Миледи побледнела. Она поняла, что дела ее плохи.

— Блин, — сказала она, еле шевеля пересохшим языком. — Плохие шутки.

— Да какие шутки, — невозмутимо ответил Прохоров. — Кто тут шутит-то? По-моему, за три сломанные жизни плюс украинская революция, плюс отсидка несчастного аналитика Кренкеля, плюс похищенная квартира и бессчетные депрессии, плюс еще один какой-никакой инсталлятор, сменивший сексуальную ориентацию…

— Достаточно, вполне достаточно, — кивнул Паша. — Еще как достаточно.

— Ребята, — пролепетала Миледи. — Вы втроем… на девушку…

— О, как я люблю этот аргумент! — провыл Гена. — Мужики, я так часто с этим сталкивался! Пока она на коне, ей все можно, но как только она в луже, сразу: я девушка, я девушка! Небось, если бы вас тут было трое, а я один, это бы вас не остановило, так? Когда вы втроем, три стервы, на Клавкином ток-шоу застебали несчастного мальчика из правых сил — это нормально было, так? Это еще был твой шоуменский период, это ведь я тебя на Пятый канал пристроил, дуру неблагодарную! Ток-шоу «Глядя изнутри», блин! А теперь, конечно, тебе не нравится, когда трое на одну…
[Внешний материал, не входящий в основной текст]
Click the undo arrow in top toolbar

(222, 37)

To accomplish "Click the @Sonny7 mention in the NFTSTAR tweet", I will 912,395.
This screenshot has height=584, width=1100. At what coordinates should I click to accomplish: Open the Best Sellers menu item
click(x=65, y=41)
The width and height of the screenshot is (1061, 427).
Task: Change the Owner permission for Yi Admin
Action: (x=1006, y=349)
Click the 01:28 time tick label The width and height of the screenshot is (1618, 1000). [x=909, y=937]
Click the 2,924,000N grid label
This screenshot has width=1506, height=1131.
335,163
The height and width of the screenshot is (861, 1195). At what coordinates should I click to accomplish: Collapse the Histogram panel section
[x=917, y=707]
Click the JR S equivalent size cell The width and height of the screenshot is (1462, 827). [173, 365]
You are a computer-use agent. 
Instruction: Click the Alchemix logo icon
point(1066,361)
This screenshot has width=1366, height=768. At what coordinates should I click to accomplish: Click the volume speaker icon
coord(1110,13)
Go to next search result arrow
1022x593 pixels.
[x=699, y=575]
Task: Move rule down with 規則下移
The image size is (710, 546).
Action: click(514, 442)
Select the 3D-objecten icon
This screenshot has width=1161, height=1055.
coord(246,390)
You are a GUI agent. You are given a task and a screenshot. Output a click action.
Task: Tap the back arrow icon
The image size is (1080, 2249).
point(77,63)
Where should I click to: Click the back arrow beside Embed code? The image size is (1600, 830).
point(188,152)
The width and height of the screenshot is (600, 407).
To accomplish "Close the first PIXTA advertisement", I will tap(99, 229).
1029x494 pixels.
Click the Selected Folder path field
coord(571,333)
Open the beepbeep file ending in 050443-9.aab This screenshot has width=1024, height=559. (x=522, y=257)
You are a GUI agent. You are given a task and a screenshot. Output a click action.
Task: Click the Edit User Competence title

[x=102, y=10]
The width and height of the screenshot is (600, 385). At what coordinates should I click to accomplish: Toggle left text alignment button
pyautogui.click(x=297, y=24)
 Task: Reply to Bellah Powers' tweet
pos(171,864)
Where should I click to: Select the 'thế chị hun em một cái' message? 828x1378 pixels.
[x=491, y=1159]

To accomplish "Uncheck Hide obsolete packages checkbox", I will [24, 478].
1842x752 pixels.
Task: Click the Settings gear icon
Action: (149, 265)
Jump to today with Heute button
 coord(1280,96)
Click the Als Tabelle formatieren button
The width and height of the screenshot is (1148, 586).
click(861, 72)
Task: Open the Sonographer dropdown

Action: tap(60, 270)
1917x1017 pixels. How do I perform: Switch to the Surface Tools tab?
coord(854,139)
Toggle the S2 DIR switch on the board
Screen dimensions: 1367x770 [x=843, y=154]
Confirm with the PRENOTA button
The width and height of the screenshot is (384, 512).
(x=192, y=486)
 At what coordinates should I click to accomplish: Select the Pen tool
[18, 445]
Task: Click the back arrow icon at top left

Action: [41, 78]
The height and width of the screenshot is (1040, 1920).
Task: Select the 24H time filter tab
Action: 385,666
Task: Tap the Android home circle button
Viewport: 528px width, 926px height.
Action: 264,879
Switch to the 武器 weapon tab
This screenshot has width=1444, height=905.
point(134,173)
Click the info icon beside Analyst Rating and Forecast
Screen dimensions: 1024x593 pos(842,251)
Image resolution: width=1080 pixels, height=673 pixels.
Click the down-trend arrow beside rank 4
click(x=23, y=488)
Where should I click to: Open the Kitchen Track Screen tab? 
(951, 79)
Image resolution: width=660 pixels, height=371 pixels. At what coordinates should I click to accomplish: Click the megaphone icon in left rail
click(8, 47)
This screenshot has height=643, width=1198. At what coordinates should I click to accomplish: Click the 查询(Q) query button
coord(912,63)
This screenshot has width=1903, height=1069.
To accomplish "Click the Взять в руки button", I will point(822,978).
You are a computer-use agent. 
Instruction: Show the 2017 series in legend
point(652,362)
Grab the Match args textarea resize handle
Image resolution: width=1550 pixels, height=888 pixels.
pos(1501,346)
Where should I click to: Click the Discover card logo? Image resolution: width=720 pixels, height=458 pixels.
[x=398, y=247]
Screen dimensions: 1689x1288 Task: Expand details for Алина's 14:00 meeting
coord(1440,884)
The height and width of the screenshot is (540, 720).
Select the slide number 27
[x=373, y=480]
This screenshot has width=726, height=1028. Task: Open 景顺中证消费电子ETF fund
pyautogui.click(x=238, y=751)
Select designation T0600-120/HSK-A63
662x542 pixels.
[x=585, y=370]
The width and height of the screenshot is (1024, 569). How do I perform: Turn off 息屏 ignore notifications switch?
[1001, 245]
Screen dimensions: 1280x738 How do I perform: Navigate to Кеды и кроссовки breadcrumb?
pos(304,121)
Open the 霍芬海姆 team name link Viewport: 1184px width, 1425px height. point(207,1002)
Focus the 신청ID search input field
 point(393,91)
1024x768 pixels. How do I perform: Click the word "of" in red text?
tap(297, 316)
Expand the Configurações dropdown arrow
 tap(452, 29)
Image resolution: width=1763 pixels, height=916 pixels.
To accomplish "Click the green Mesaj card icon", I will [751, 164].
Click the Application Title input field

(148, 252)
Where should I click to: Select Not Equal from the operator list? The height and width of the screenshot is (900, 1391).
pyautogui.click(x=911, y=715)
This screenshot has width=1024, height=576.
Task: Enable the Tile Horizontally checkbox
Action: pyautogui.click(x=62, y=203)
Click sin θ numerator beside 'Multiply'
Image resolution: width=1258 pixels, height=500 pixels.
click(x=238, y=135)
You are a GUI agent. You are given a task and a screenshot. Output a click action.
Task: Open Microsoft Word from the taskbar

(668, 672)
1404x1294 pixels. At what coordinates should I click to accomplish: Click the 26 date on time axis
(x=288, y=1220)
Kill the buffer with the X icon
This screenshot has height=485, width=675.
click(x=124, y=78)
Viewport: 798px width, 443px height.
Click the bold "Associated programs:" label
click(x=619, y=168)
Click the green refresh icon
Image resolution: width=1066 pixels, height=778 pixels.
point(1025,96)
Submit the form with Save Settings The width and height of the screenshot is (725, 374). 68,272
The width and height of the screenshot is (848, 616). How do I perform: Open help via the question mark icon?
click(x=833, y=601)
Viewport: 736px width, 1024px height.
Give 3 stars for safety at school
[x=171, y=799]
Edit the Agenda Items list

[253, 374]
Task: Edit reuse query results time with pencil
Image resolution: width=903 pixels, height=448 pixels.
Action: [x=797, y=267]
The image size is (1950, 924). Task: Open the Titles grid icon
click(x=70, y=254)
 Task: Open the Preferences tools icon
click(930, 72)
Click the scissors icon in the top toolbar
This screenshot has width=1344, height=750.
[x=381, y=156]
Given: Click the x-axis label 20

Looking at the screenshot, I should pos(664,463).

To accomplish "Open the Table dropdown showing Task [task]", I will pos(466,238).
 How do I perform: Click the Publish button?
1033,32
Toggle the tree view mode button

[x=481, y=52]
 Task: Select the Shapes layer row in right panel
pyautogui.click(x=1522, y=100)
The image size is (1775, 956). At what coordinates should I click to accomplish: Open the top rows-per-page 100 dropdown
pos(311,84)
— Да чего там! — воскликнул Прохоров. — Ребята, я вам еще и не такое расскажу…

И он рассказал много интересного. Паша тоже рассказал, и Гене тоже было что вспомнить. Миледи была потрясена их вниманием к своей биографии: ведь все они давно исчезли из ее жизни — но вот, оказывается, не перестали существовать, были где-то, делали что-то… Собирали досье… Почти каждый ее шаг придирчиво отслеживался, и этапы ее восхождения от скромной редакторши до владелицы небольшого холдинга были запротоколированы и исчерпывающе объяснены. В изложении Паши, Коли и Гены эта биография выглядела, конечно, несколько грубо, резко, неприятно — но Миледи успела порадоваться тому, как много она успела. В этом страшном мужском мире, где каждый норовит тебя использовать и выбросить, она действовала достойно, жестко, честно, и ей не в чем было себя упрекнуть. Она была последовательна. Она была достойна того, чтобы о ней написали в «Карьере». Правда, теперь она могла рассчитывать разве что на некролог. Но следовало бороться до конца.